Problem statement: Determine the count of lines in the data below that include the word "will", and give nothing besides it.

Dataset excerpts
Segment Open
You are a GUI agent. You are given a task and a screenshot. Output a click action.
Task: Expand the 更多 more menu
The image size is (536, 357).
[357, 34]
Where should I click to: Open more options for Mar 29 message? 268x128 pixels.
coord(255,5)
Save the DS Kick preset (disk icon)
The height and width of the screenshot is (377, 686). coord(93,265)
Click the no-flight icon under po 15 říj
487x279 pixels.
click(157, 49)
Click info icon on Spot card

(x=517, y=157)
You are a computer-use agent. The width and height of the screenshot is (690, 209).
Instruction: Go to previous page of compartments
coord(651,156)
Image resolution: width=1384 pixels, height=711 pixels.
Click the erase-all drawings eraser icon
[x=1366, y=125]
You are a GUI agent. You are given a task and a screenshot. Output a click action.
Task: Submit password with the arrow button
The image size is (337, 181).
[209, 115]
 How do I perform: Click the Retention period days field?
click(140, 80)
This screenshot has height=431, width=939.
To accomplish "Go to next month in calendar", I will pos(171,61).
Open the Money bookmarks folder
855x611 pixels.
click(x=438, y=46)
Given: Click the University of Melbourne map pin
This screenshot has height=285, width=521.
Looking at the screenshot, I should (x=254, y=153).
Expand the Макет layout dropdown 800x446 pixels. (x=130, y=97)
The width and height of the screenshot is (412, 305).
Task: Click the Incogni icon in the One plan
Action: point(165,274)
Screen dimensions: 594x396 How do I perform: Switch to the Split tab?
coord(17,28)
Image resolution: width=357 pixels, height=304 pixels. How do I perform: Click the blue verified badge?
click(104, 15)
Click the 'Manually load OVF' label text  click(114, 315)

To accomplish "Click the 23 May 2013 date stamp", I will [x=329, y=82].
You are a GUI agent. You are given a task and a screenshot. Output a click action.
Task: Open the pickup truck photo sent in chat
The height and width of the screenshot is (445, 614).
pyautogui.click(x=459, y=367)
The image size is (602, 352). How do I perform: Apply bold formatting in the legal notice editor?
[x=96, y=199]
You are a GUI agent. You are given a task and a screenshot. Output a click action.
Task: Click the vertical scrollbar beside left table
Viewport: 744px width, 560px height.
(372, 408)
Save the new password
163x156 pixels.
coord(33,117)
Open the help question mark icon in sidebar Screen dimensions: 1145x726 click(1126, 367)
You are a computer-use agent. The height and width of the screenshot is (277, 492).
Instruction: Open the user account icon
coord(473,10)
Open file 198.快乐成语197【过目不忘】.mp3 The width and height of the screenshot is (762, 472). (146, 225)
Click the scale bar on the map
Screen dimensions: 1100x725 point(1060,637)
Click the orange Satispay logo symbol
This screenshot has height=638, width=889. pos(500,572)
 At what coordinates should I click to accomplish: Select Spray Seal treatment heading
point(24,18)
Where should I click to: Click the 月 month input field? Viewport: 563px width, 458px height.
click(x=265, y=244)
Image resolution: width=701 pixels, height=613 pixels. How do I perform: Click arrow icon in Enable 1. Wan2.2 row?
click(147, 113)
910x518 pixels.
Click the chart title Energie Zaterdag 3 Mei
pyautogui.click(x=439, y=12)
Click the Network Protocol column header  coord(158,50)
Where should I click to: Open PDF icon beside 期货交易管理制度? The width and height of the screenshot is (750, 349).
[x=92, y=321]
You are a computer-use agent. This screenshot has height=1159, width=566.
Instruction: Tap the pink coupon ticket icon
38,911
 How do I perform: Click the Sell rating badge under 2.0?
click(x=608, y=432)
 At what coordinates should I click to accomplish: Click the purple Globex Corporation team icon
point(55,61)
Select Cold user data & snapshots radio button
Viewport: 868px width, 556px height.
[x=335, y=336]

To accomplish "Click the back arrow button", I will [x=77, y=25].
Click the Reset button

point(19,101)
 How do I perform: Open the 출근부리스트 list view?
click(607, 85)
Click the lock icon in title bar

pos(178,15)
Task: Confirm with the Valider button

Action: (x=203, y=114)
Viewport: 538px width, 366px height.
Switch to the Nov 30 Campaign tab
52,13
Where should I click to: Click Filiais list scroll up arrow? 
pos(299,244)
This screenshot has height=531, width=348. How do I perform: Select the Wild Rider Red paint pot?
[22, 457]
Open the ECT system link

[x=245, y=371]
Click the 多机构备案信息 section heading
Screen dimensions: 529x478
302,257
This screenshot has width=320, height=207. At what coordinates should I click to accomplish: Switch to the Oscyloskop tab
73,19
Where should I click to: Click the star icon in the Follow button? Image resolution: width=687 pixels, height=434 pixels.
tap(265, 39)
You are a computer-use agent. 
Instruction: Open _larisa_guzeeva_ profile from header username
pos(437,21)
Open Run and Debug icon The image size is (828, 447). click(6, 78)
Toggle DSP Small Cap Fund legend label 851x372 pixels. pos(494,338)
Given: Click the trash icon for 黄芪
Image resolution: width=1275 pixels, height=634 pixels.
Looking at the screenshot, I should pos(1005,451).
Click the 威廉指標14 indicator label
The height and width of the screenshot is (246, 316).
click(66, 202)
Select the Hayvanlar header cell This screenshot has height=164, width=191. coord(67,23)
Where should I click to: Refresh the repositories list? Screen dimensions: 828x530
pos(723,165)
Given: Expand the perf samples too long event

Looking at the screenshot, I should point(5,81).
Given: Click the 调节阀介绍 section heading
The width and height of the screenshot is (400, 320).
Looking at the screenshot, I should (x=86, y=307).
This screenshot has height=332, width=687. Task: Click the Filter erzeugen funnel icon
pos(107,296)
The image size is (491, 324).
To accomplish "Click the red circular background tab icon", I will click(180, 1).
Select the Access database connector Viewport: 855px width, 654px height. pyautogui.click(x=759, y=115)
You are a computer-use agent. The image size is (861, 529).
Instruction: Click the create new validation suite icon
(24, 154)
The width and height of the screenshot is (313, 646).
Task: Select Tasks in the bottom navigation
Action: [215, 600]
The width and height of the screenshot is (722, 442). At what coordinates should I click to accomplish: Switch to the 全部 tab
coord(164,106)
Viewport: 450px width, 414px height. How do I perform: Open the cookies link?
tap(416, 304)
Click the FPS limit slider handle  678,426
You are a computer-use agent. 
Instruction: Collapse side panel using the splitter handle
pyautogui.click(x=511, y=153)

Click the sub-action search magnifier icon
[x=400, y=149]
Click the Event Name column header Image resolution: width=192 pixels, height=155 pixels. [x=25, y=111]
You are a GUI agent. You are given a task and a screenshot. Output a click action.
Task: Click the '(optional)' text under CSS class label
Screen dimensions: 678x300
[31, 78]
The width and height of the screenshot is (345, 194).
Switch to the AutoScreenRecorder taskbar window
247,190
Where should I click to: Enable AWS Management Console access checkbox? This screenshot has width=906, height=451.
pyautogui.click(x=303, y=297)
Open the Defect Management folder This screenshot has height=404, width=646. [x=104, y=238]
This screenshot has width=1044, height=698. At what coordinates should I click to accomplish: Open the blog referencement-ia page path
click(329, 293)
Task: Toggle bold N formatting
Segment Closed
Response below: 4